### [Assignment]
I'd like the number of lines in the material below that include the word "Kits", written with no other text.

━━━

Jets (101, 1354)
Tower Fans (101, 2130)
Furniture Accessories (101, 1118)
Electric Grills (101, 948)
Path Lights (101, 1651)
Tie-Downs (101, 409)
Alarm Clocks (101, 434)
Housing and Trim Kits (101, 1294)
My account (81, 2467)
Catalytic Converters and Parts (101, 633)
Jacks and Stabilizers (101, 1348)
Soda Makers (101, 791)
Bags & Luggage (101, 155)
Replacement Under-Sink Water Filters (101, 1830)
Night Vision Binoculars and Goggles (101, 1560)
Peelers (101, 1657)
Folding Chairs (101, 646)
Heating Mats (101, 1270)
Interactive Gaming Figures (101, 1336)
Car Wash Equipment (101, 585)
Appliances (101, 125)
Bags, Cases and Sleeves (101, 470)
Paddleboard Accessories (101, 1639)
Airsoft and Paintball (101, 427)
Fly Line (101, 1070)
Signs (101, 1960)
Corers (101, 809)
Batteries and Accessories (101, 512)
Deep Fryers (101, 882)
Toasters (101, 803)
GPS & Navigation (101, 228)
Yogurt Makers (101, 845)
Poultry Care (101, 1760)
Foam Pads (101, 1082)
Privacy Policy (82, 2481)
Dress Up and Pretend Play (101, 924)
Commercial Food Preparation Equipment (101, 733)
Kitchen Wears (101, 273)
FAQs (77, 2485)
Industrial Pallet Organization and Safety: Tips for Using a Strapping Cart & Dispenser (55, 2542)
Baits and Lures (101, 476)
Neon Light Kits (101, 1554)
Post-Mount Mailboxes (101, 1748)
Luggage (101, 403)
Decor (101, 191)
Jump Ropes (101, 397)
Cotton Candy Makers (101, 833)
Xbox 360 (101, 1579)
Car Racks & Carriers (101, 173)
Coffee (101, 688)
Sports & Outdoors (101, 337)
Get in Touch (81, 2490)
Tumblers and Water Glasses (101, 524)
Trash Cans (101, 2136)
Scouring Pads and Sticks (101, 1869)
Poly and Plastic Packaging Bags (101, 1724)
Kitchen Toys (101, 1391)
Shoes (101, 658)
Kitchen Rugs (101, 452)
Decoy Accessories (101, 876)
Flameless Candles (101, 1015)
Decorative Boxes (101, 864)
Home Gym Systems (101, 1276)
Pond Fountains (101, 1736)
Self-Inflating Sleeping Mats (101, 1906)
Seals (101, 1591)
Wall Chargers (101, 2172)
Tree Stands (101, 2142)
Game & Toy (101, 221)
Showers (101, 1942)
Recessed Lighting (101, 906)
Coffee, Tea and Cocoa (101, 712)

━━━

### [Answer to this problem]
2